ТЕКСТ ДЛЯ ЧТЕНИЯ:
***

Если уж мы сказали о мистическом опыте Элиаде, то сразу напомним и о том факте, что в 1932 г. по приглашению Михаила Андреевича Осоргина Газданов вступил в русскую масонскую ложу Северная Звезда. Сложно решить, насколько участие Газданова в деятельности русских масонов в Париже можно отождествлять с «мистическим опытом», но во всяком случае сей факт определенно свидетельствует о том, что стремление к обретению подобного опыта у него было, — все-таки масонская ложа это не просто группа людей, проводящих досуг за обсуждением всяческих вопросов, так или иначе — это тайное братство «вольных каменщиков» со своими мистическими традициями и обрядами. Газданов вообще, похоже, стремился быть человеком мира, которого прежде всего волнуют общие проблемы человеческого бытия, а не конкретно-исторические — даже в тех его произведениях, где действуют эмигранты, его меньше всего занимает их российское прошлое (которое существует просто как данность, факт биографии), скорее — настоящее. Многие русские герои у него живут так, будто и не было никогда никакой революции, просто живут — как обыкновенные парижане, «хуже» или «лучше». Поздние романы и вообще написаны о французах — хотя, по большому счету, это и не принципиально.

Жизнь Мирчи Элиаде, на первый взгляд, менее всего похожа на газдановскую. И все же, когда рассматриваешь их параллельно, то обнаруживаешь массу внутренних, а иногда даже и внешних пересечений. Во всяком случае, они имели возможность встретиться. В столь любимом обоими Париже. (Газданов в рассказе «Авантюрист» описал один из эпизодов легендарного пребывания Эдгара По в Санкт-Петербурге. Возможно, появится еще автор «с воображением» и запечатлит для нас парижскую встречу наших героев. Им бы нашлось о чем побеседовать, сидя за столиком в монпарнасском кафе или бродя осенними улочками Латинского квартала.)

***

[Серия записей]
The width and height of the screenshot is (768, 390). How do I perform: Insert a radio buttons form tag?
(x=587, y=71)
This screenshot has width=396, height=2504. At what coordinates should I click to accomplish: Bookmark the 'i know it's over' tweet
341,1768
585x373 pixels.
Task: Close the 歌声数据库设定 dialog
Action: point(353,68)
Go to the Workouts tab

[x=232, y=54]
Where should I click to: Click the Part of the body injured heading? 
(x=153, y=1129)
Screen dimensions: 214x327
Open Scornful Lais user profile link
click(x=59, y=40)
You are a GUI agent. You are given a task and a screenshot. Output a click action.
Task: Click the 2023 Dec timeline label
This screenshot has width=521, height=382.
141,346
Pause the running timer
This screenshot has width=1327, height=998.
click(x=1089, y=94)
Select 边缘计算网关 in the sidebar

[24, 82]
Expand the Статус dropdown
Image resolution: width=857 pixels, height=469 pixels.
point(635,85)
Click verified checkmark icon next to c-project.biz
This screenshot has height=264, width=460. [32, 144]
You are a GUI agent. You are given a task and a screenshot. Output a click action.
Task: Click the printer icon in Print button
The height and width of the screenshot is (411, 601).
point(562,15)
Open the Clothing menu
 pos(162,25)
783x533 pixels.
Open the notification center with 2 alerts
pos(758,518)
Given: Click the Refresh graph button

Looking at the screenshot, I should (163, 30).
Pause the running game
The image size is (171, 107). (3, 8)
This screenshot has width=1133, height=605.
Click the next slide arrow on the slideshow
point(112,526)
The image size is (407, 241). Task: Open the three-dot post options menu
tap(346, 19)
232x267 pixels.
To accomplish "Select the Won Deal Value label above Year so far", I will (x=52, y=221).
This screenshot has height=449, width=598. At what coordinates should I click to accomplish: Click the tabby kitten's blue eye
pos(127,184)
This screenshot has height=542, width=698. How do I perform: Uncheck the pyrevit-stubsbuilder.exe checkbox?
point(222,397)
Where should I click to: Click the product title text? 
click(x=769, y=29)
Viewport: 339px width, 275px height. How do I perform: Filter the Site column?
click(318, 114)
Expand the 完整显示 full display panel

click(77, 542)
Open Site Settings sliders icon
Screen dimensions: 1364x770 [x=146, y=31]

***

СПИСОК ЗАДАНИЙ:
1. Перепишите фрагмент отрывка о Газданове и Элиаде между словами «Жизнь Мирчи Элиаде, на» и «улочками Латинского квартала.)» включительно, подставив «весенними» вместо «осенними».
2. Пожалуйста, повторите без изменений только строки записей между строкой со словами «Given: Click the Refresh graph button» и строкой со словами «point(112,526)», включая обе эти строки.
Отрывок и записи взяты из разных источников.

ОТВЕТЫ К ЗАДАНИЯМ:
1.
Жизнь Мирчи Элиаде, на первый взгляд, менее всего похожа на газдановскую. И все же, когда рассматриваешь их параллельно, то обнаруживаешь массу внутренних, а иногда даже и внешних пересечений. Во всяком случае, они имели возможность встретиться. В столь любимом обоими Париже. (Газданов в рассказе «Авантюрист» описал один из эпизодов легендарного пребывания Эдгара По в Санкт-Петербурге. Возможно, появится еще автор «с воображением» и запечатлит для нас парижскую встречу наших героев. Им бы нашлось о чем побеседовать, сидя за столиком в монпарнасском кафе или бродя весенними улочками Латинского квартала.)

2.
Given: Click the Refresh graph button

Looking at the screenshot, I should (163, 30).
Pause the running game
The image size is (171, 107). (3, 8)
This screenshot has width=1133, height=605.
Click the next slide arrow on the slideshow
point(112,526)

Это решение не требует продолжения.